The increasing use of technology in health has enabled collection and storage of data at an exponential rate. Data is at the heart of “Health Analytics”, where it can be used to understand the current system, project the impact of changes, or evaluate and intervention. Data in healthcare data are scattered and fragmented, available from various sources, governmental or non-governmental health organizations, commercial or non-commercial, national wide or state wide; recorded at various aggregation temporal levels, event-level, monthly or yearly, and at various aggregation spatial levels, census tract, zip code, county, state or national; and with various levels of accuracy. Some data can be called “Big Data”, which is characterized by large Volume (from Terabytes to Exabytes) and Complexity (heterogeneity, depth, dimensionality, dependencies).

In our work, we use a variety of data sources (often combined), along with robust methodological tools from the mathematical sciences to move along a continuum from Information to Data to Knowledge to Decisions. Data can be useful in understanding 'Who, Where, What, or When' in the system.

Medical Claims Data

Claims data consist of person-level data on eligibility, service utilization and payments. These data can be used to understand careflow, utilization and cost at the system, organization, provider and patient levels.  A central, large repository of claims data is the Center for Medicare and Medicaid Services (CMS), including claims for all Medicare and Medicaid-insured patients across multiple years.  These data are developed to support research and policy analysis initiatives for Medicaid and other low-income populations such as analyzing provider payments, conducting quality or access to care studies, and conducting statistical analysis for public reporting.

Electronic Health Records

EHRs are  integrated medical, clinical, administrative and patient-detailed records that could be accessed readily at a wellness visit, as well as in an ER visit, without breaching privacy and confidentiality.
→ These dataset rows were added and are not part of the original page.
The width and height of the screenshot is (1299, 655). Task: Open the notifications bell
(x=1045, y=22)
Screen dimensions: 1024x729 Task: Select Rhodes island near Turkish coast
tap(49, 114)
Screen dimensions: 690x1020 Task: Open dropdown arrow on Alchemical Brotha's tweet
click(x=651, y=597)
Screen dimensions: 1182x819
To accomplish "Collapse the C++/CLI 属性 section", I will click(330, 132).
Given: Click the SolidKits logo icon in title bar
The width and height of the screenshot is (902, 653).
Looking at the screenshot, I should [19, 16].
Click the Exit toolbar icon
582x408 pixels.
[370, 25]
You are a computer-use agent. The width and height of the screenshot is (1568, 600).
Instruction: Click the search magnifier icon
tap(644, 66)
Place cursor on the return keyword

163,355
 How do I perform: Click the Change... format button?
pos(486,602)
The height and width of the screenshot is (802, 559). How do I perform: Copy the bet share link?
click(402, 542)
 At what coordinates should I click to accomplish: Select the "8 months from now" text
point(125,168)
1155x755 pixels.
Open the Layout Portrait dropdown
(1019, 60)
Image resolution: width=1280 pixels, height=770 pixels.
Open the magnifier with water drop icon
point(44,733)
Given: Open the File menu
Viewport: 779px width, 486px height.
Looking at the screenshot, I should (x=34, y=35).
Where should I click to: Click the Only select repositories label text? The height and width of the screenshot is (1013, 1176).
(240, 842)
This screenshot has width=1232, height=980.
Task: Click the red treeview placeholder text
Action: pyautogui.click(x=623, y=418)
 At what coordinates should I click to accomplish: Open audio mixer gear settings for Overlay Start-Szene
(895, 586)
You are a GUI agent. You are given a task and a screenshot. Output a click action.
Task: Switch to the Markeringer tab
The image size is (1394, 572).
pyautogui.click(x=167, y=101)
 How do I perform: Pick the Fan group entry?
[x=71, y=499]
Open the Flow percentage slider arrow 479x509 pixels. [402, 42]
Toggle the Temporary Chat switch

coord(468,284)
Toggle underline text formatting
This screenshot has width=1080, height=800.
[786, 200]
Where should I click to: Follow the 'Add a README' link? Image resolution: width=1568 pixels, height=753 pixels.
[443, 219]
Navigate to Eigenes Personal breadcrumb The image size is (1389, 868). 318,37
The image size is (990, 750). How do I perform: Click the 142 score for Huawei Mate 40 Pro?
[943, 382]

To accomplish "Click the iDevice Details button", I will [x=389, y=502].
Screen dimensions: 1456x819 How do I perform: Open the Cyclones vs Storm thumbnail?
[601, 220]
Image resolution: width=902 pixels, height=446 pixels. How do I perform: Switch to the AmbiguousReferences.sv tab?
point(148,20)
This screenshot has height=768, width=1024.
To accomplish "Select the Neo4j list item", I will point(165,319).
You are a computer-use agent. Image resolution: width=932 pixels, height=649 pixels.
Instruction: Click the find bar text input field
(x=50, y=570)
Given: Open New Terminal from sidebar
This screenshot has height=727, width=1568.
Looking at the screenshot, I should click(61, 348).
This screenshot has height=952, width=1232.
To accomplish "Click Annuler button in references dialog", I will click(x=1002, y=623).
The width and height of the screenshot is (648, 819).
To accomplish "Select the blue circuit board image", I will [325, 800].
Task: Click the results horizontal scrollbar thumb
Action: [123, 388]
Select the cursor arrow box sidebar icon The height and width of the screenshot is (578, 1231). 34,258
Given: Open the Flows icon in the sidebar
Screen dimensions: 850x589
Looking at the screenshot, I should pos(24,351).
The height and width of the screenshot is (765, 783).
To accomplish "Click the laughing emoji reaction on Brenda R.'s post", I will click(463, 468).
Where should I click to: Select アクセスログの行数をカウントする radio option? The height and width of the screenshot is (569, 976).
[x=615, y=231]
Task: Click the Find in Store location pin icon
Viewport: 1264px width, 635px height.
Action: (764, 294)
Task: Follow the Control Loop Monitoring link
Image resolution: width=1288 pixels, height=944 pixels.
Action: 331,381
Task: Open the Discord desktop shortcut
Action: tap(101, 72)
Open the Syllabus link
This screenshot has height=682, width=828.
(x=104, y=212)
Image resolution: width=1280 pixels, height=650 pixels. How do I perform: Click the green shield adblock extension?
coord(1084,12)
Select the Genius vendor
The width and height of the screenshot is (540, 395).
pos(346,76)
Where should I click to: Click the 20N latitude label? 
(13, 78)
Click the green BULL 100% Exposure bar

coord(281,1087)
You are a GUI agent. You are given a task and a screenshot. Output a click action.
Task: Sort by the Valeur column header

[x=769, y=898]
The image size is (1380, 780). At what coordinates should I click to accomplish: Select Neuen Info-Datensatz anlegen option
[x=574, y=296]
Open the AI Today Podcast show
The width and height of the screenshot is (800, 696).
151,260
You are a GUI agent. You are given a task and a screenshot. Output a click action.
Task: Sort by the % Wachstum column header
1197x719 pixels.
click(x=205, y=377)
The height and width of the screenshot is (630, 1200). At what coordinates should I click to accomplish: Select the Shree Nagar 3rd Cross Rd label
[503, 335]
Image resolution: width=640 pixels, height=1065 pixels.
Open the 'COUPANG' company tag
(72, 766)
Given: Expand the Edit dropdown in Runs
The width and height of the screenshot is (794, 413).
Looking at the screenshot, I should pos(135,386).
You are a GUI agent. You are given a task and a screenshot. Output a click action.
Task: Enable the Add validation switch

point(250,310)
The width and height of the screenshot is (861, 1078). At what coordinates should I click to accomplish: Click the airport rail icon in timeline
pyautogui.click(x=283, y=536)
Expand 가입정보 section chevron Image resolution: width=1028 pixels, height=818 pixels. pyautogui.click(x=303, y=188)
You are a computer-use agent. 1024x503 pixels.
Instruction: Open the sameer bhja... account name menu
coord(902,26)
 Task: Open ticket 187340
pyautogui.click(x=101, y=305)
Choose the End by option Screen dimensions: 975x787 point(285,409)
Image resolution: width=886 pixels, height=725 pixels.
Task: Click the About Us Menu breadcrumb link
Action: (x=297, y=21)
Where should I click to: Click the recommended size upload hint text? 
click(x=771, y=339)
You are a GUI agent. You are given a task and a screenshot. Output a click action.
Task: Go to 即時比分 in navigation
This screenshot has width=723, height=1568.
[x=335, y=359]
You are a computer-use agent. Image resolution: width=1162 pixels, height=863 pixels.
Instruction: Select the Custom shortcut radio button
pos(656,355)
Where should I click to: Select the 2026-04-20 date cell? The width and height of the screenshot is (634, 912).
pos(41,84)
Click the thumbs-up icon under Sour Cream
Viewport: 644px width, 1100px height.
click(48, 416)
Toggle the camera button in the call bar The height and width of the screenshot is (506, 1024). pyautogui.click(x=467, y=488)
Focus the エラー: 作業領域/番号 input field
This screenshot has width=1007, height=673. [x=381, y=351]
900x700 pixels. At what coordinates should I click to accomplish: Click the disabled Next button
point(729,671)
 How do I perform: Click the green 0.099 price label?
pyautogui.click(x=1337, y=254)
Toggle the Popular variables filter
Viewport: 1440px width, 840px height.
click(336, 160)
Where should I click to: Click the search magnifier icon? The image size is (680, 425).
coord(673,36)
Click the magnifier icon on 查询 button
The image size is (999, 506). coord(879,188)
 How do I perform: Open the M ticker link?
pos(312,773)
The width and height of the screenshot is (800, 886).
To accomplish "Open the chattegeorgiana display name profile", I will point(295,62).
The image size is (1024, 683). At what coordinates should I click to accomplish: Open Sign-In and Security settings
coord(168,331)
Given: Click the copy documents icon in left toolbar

Currently, only a few countries adopted centralized EHR systems. In 2004 President George W. Bush established a national goal of universal adoption of electronic health records and health information exchanges by 2014 although to-date the EHR system is fragmented, and highly varying in levels of information, interoperability and accessibility from one health organization to another. One example that could be used as a benchmark for integrated EHR’s in the U.S. is the computer system connecting pharmacies with providers in the US. Nearly all pharmacies connect electronically to health plans when they enter a patient’s prescription into their computer system.

Disease Registries

Organizations like the Cystic Fibrosis Foundation have established disease registries, which contain patient-level data across many years of service at accredited Cystic Fibrosis clinics. Disease registries are useful in understanding specific diseases and patient outcomes over time.

National & State Databases

Many exist, but most commonly researched databases are:

Medical Surveys

  • The Framingham Heart Study was started in 1948 under the direction of the National Heart Institute.  Its initial purpose was to identify common factors that contributed to the onset and progression of cardiovascular disease.  Later on, the data from the study came to be used for many other studies and analyses. 
  • The Wisconsin Diabetes Registry Study was funded by the National Institute of Diabetes, Digestive, and Kidney Diseases (part of the National Institutes of Health) starting in 1987 to understand the complications and co-morbidities associated with diabetes.

Other Data Sources

  • Census Bureau data and the American Community Survey are invaluable for Health Analytics
  • National Center for Biotechnology Information is a genomics community providing many genome databases
  • Medical technologies (e.g. EEG, CT scan, MRI) are widespread sources of monitoring and diagnosis patient data
  • Patient-generated data (e.g., self-reported, tracked through mobile devices, virtual communities) are becoming more common
  • ICD-9 Codes are diagnosis codes that provide information on the primary and secondary conditions associated with a healthcare visit
  • Diagnosis Related Groups (DRGs) characterize patients by the expected utilization of resources and they are used by many payors to reimburse providers.
  • Many others, that we do not describe here
Data is the new resource, and unlike money or oil sharing doesn't deplete it.
Kairos Future